[Saved data entries]

****************

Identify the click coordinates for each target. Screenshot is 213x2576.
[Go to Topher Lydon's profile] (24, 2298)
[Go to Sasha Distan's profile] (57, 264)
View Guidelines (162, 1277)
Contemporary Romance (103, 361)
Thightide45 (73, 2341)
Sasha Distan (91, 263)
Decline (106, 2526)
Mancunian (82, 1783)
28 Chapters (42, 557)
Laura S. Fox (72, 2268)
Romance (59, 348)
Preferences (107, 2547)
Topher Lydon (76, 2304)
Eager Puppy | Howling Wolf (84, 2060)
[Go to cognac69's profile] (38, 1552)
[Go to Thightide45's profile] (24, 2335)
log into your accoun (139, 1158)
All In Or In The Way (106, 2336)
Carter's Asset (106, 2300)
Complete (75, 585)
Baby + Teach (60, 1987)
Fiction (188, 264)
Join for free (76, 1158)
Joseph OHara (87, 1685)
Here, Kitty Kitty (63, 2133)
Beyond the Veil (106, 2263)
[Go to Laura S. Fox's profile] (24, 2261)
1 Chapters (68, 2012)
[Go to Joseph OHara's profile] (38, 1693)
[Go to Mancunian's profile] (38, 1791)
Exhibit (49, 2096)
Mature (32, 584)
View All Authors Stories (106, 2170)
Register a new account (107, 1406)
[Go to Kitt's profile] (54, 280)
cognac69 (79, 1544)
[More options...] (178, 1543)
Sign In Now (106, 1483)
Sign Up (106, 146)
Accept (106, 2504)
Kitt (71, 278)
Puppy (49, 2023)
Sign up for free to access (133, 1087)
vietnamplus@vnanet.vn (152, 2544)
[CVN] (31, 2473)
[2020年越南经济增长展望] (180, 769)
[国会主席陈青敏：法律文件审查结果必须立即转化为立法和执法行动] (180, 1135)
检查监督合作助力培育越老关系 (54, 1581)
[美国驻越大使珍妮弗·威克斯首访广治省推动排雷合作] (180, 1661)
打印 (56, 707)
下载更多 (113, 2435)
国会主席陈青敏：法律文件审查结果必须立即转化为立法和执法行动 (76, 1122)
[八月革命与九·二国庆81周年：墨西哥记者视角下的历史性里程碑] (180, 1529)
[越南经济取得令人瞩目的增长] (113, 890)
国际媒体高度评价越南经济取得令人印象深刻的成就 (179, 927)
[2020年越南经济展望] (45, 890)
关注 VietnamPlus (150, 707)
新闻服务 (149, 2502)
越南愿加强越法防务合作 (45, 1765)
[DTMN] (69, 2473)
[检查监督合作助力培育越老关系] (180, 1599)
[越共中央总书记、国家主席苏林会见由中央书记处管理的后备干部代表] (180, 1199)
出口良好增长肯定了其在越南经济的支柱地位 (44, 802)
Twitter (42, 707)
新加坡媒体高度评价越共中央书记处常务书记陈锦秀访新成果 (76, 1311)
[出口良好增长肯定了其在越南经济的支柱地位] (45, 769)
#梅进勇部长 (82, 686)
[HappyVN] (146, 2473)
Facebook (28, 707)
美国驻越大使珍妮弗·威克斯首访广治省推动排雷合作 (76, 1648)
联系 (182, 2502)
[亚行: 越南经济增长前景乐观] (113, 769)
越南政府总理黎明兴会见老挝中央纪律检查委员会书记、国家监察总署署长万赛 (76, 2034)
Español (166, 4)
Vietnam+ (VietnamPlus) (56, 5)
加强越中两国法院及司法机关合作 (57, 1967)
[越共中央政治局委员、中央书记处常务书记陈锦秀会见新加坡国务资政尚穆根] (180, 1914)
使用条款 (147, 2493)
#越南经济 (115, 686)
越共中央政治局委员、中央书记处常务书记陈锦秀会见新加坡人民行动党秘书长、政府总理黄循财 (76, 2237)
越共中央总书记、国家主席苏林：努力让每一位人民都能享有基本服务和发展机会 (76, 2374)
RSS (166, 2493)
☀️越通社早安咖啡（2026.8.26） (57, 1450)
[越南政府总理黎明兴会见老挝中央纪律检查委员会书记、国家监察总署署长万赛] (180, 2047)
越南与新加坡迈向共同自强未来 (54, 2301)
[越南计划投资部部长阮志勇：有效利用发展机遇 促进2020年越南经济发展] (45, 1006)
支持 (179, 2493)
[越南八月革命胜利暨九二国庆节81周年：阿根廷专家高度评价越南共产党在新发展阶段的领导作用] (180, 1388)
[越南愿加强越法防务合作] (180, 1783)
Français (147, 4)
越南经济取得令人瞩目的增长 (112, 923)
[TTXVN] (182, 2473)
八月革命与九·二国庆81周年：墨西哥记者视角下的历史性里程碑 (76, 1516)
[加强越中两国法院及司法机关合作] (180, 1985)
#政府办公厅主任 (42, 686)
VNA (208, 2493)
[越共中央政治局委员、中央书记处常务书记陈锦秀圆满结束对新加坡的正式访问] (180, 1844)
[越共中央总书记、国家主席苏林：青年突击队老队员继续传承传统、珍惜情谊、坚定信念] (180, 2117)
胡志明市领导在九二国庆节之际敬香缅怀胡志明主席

****************

(TASK) Without omitting anything, set down all the entries above again.

(EXPECTED OUTPUT)
Identify the click coordinates for each target. Screenshot is 213x2576.
[Go to Topher Lydon's profile] (24, 2298)
[Go to Sasha Distan's profile] (57, 264)
View Guidelines (162, 1277)
Contemporary Romance (103, 361)
Thightide45 (73, 2341)
Sasha Distan (91, 263)
Decline (106, 2526)
Mancunian (82, 1783)
28 Chapters (42, 557)
Laura S. Fox (72, 2268)
Romance (59, 348)
Preferences (107, 2547)
Topher Lydon (76, 2304)
Eager Puppy | Howling Wolf (84, 2060)
[Go to cognac69's profile] (38, 1552)
[Go to Thightide45's profile] (24, 2335)
log into your accoun (139, 1158)
All In Or In The Way (106, 2336)
Carter's Asset (106, 2300)
Complete (75, 585)
Baby + Teach (60, 1987)
Fiction (188, 264)
Join for free (76, 1158)
Joseph OHara (87, 1685)
Here, Kitty Kitty (63, 2133)
Beyond the Veil (106, 2263)
[Go to Laura S. Fox's profile] (24, 2261)
1 Chapters (68, 2012)
[Go to Joseph OHara's profile] (38, 1693)
[Go to Mancunian's profile] (38, 1791)
Exhibit (49, 2096)
Mature (32, 584)
View All Authors Stories (106, 2170)
Register a new account (107, 1406)
[Go to Kitt's profile] (54, 280)
cognac69 (79, 1544)
[More options...] (178, 1543)
Sign In Now (106, 1483)
Sign Up (106, 146)
Accept (106, 2504)
Kitt (71, 278)
Puppy (49, 2023)
Sign up for free to access (133, 1087)
vietnamplus@vnanet.vn (152, 2544)
[CVN] (31, 2473)
[2020年越南经济增长展望] (180, 769)
[国会主席陈青敏：法律文件审查结果必须立即转化为立法和执法行动] (180, 1135)
检查监督合作助力培育越老关系 (54, 1581)
[美国驻越大使珍妮弗·威克斯首访广治省推动排雷合作] (180, 1661)
打印 (56, 707)
下载更多 (113, 2435)
国会主席陈青敏：法律文件审查结果必须立即转化为立法和执法行动 (76, 1122)
[八月革命与九·二国庆81周年：墨西哥记者视角下的历史性里程碑] (180, 1529)
[越南经济取得令人瞩目的增长] (113, 890)
国际媒体高度评价越南经济取得令人印象深刻的成就 (179, 927)
[2020年越南经济展望] (45, 890)
关注 VietnamPlus (150, 707)
新闻服务 (149, 2502)
越南愿加强越法防务合作 (45, 1765)
[DTMN] (69, 2473)
[检查监督合作助力培育越老关系] (180, 1599)
[越共中央总书记、国家主席苏林会见由中央书记处管理的后备干部代表] (180, 1199)
出口良好增长肯定了其在越南经济的支柱地位 (44, 802)
Twitter (42, 707)
新加坡媒体高度评价越共中央书记处常务书记陈锦秀访新成果 (76, 1311)
[出口良好增长肯定了其在越南经济的支柱地位] (45, 769)
#梅进勇部长 (82, 686)
[HappyVN] (146, 2473)
Facebook (28, 707)
美国驻越大使珍妮弗·威克斯首访广治省推动排雷合作 (76, 1648)
联系 (182, 2502)
[亚行: 越南经济增长前景乐观] (113, 769)
越南政府总理黎明兴会见老挝中央纪律检查委员会书记、国家监察总署署长万赛 (76, 2034)
Español (166, 4)
Vietnam+ (VietnamPlus) (56, 5)
加强越中两国法院及司法机关合作 (57, 1967)
[越共中央政治局委员、中央书记处常务书记陈锦秀会见新加坡国务资政尚穆根] (180, 1914)
使用条款 (147, 2493)
#越南经济 (115, 686)
越共中央政治局委员、中央书记处常务书记陈锦秀会见新加坡人民行动党秘书长、政府总理黄循财 (76, 2237)
越共中央总书记、国家主席苏林：努力让每一位人民都能享有基本服务和发展机会 (76, 2374)
RSS (166, 2493)
☀️越通社早安咖啡（2026.8.26） (57, 1450)
[越南政府总理黎明兴会见老挝中央纪律检查委员会书记、国家监察总署署长万赛] (180, 2047)
越南与新加坡迈向共同自强未来 (54, 2301)
[越南计划投资部部长阮志勇：有效利用发展机遇 促进2020年越南经济发展] (45, 1006)
支持 (179, 2493)
[越南八月革命胜利暨九二国庆节81周年：阿根廷专家高度评价越南共产党在新发展阶段的领导作用] (180, 1388)
[越南愿加强越法防务合作] (180, 1783)
Français (147, 4)
越南经济取得令人瞩目的增长 (112, 923)
[TTXVN] (182, 2473)
八月革命与九·二国庆81周年：墨西哥记者视角下的历史性里程碑 (76, 1516)
[加强越中两国法院及司法机关合作] (180, 1985)
#政府办公厅主任 (42, 686)
VNA (208, 2493)
[越共中央政治局委员、中央书记处常务书记陈锦秀圆满结束对新加坡的正式访问] (180, 1844)
[越共中央总书记、国家主席苏林：青年突击队老队员继续传承传统、珍惜情谊、坚定信念] (180, 2117)
胡志明市领导在九二国庆节之际敬香缅怀胡志明主席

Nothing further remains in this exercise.